Contains fat, extends within subcutaneous tissues and has neural arch defects.
Ovarian cystadenomas vs cystadenocarcinoma
Enhancing, nodular, intermediate T1 and T2 areas suggest malignancy.
Commonest malignancy ovarian tumour is serous cystadenocarcinioma - large cystic component with enhancing soft tissue which diffusion restricts.
Mucinous cystadenomas - multiple seprations and more varied signal than serous due to mucin content (stained glass on MRI).
Mural thickening or solid components would suggest mucinous cystadenocarcinoma
Capillary vs cavernous haemangioma
Capillary:
Often affect periorbital or skin surface (strawberry haemangioma), but can be intraorbital causing proptosis.
Increase in size over first few months, then regress.
Lobulated, septated, span intra and extra conal.

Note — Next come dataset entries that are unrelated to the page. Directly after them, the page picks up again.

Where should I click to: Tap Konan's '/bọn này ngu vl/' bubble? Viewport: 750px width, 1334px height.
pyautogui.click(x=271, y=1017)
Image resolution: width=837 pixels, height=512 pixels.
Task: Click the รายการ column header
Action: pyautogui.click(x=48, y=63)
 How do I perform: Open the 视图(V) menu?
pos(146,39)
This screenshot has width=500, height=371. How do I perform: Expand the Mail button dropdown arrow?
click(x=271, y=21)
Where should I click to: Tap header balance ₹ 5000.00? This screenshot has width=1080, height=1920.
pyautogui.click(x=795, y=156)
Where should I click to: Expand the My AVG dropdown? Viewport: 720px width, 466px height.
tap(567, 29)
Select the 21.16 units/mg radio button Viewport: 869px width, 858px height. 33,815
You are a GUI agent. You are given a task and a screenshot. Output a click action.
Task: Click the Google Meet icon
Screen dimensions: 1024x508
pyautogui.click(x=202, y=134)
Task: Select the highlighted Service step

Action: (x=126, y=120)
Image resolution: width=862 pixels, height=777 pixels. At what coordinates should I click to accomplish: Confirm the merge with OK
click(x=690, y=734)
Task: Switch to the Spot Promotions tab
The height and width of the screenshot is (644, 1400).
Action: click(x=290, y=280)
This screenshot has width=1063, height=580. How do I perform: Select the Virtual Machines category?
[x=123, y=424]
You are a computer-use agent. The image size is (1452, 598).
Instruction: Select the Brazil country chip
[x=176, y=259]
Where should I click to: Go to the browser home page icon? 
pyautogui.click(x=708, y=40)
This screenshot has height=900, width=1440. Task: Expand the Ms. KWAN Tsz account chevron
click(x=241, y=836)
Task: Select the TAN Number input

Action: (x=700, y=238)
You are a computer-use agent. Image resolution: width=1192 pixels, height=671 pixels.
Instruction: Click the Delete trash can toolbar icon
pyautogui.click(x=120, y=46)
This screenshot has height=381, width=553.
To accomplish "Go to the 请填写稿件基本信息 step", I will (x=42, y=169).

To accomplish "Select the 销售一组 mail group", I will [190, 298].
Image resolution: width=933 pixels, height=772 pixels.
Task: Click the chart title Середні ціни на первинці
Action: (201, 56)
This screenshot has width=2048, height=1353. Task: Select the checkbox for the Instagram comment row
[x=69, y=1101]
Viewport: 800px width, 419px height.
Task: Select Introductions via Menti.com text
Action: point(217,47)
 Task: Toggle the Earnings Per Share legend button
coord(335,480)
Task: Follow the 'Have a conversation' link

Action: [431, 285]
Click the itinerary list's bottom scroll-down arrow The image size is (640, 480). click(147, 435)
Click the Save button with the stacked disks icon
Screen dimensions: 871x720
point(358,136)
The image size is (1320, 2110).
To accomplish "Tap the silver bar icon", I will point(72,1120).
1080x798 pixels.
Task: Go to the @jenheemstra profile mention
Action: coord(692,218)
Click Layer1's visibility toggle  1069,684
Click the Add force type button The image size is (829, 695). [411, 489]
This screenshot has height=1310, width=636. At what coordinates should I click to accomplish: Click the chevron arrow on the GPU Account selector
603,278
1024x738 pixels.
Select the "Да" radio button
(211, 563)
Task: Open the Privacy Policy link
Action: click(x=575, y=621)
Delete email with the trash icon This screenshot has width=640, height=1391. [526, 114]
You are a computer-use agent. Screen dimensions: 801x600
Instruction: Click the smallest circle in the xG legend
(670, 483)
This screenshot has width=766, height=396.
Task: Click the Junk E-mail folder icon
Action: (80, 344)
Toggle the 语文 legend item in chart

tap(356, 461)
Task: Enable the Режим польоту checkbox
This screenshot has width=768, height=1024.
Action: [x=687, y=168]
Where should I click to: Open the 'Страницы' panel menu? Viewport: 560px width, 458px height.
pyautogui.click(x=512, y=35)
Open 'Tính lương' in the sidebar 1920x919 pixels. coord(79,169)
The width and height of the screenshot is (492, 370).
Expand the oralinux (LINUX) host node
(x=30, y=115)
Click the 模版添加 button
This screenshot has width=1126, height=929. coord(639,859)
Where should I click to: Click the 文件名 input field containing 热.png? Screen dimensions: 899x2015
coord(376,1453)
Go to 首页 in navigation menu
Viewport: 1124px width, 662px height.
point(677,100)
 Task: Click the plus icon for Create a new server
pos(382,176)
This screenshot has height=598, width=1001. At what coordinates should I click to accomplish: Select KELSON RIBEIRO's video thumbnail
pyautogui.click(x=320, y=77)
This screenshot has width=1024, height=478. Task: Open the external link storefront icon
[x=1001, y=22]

Curvilinear flow voids and intense enhancement.
Cavernous
Usually intraconal, in adults.
Rounded, well defined, encapsulated.
Slower, more patchy enhancement
Brodie abscess
Adjacent soft tissue swelling.
Lucent lesion, long axis of bone in metaphysis, with lucent channel extending towards physis in unfused skeleton.
TIPSS procedure - anatomy
Connection made between portal vein and hepatic vein
Osmotic demyelination syndrome - MRI
T2 and flair hyperintensity within the pons, crossing the midline - unlike pontine infarct.
Can restrict diffusion and also affect basal ganglia and subcortical white matter
AML follow-up/Rx
<20mm - can be discharged
20-40mm - follow up with interval imaging
>40mm - referral for embolisation or surgical removal
Also applies in TS associated AMLs
Croup - imaging
Subglottic narrowing, hypopharyngeal distension
Pial vessels peripheral to mass
Suggests intra-axial mass
Causes of chylothorax
Commonest is iatrogenic injury to thoracic duct.
In neonate: thoracic duct atresia, lymphangectasia and other pulmonary abnormalitis.
Turner, Noonan, Downs also associated.